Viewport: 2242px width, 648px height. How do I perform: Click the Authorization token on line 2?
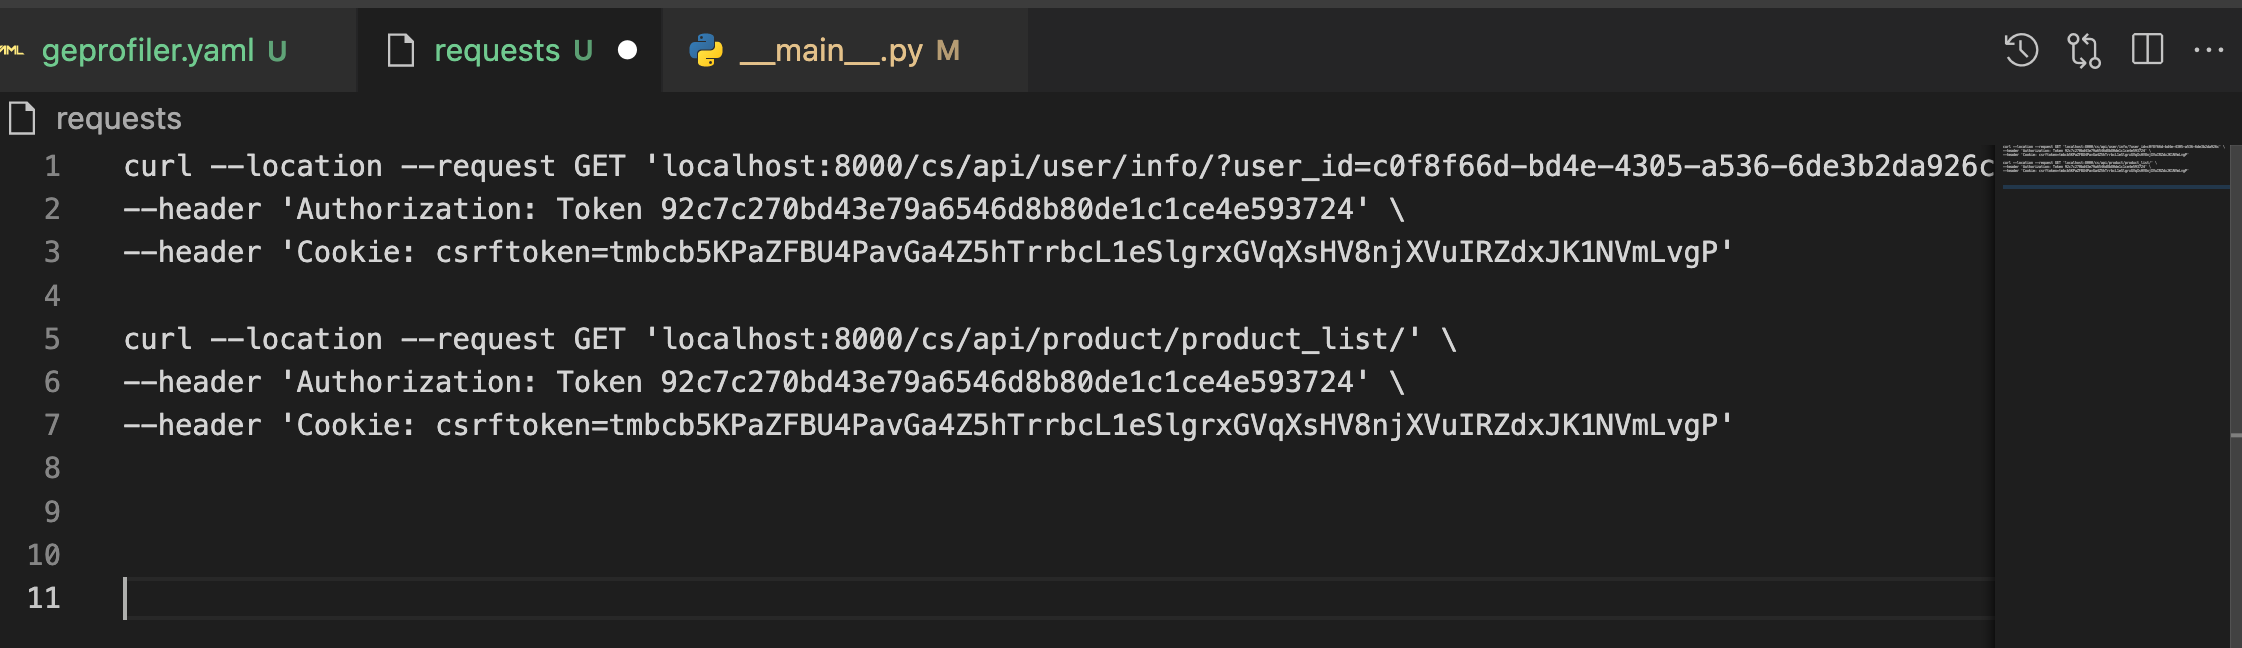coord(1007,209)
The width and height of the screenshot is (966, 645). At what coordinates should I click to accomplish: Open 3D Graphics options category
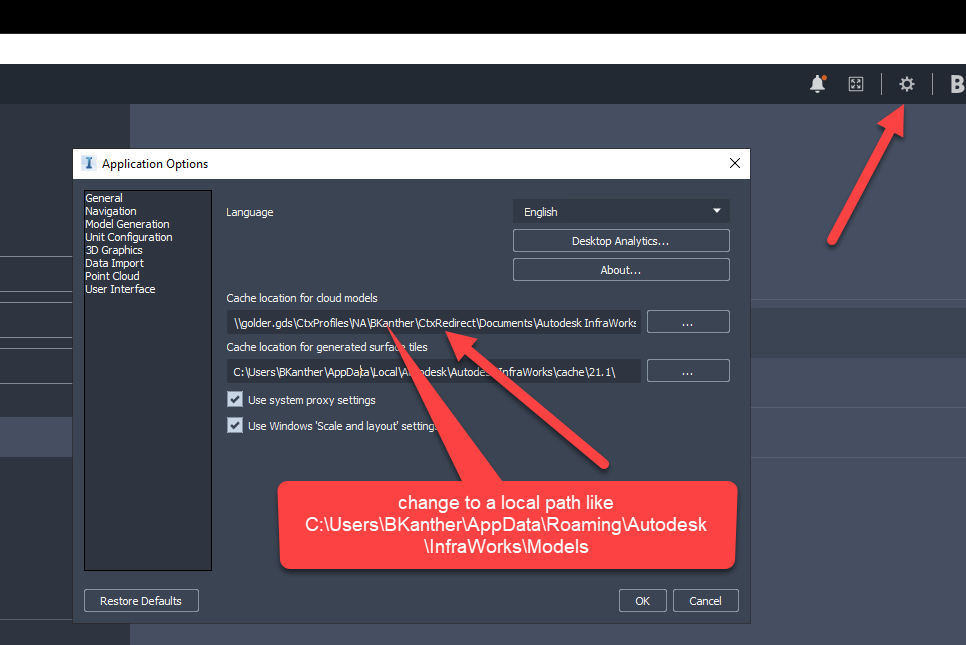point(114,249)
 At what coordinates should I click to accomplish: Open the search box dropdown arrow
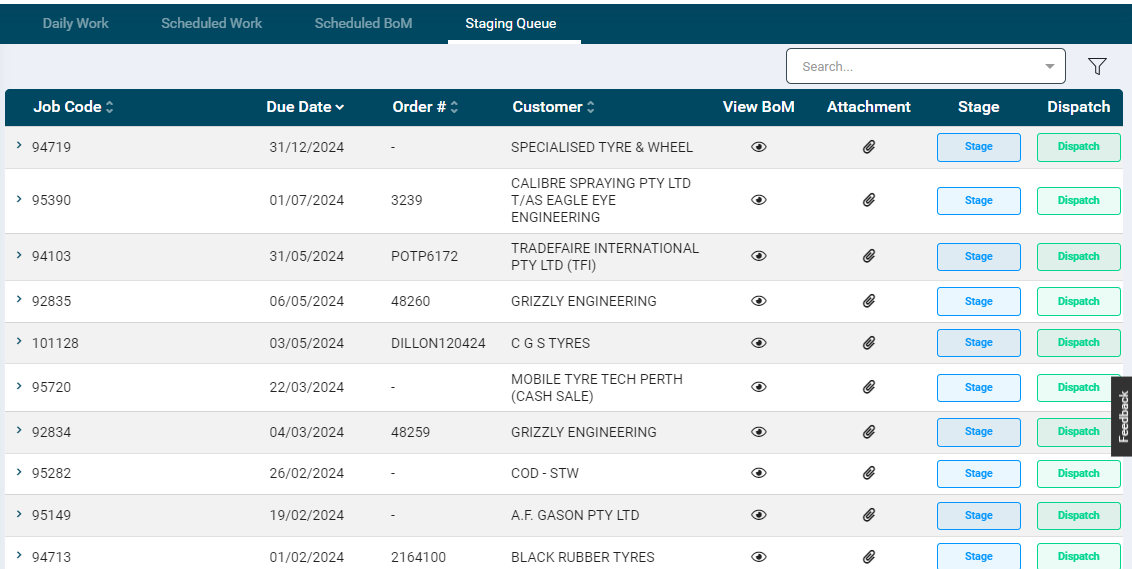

---

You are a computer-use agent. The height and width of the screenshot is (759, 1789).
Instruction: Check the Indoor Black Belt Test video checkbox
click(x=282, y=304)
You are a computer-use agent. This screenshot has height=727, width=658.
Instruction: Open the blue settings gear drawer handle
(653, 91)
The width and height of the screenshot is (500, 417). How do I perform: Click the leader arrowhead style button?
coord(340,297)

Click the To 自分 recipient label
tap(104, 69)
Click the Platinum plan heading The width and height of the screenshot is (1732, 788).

==

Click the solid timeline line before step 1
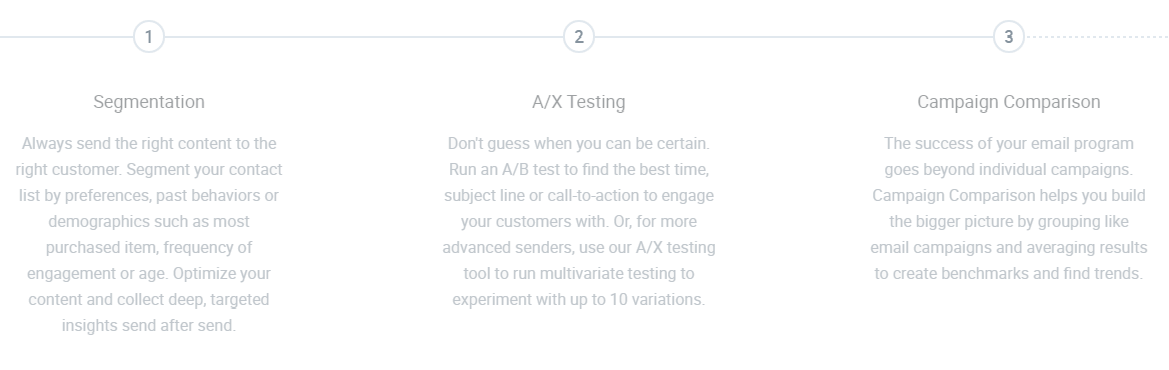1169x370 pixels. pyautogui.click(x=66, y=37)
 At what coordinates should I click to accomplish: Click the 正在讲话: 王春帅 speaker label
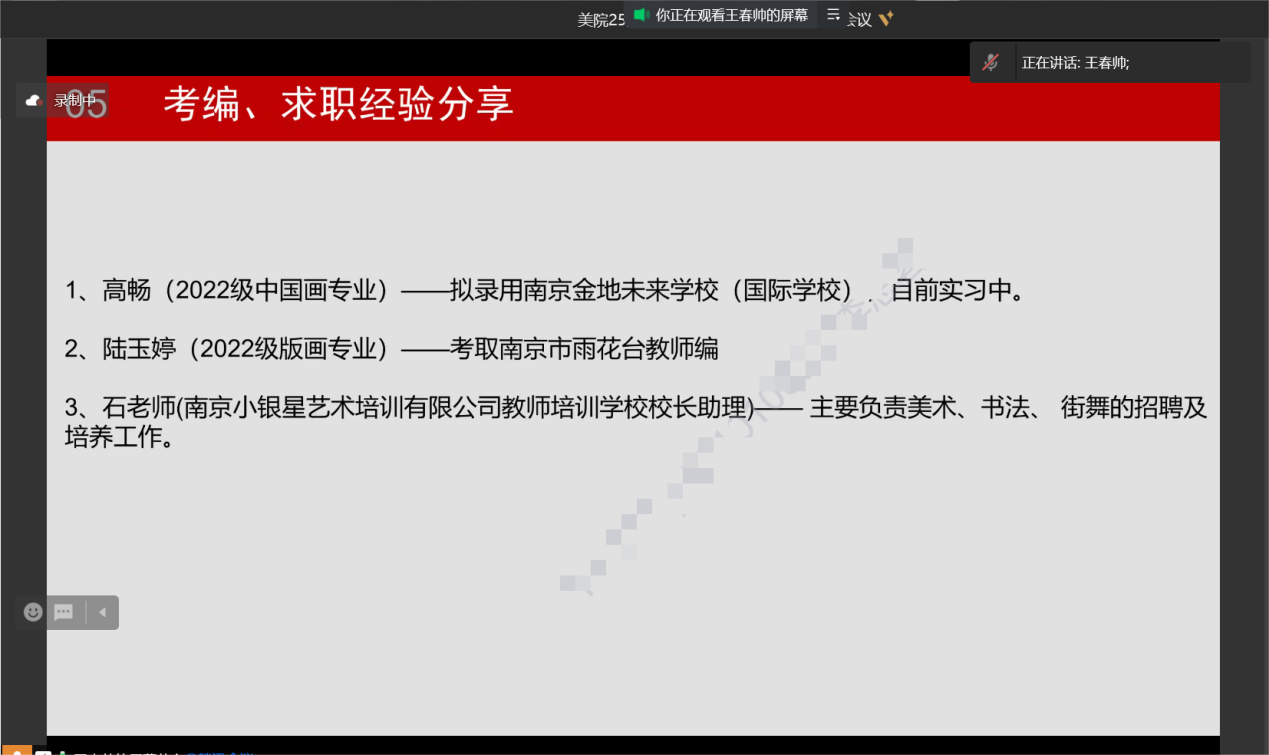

To do
Look through the entries above and quote exactly the lines from the line with "You are a computer-use agent. The" to the line with "Click the Platinum", counting both of those lines.

Response to this task
You are a computer-use agent. The height and width of the screenshot is (759, 1789).
Instruction: Check the Indoor Black Belt Test video checkbox
click(x=282, y=304)
You are a computer-use agent. This screenshot has height=727, width=658.
Instruction: Open the blue settings gear drawer handle
(653, 91)
The width and height of the screenshot is (500, 417). How do I perform: Click the leader arrowhead style button?
coord(340,297)

Click the To 自分 recipient label
tap(104, 69)
Click the Platinum plan heading The width and height of the screenshot is (1732, 788).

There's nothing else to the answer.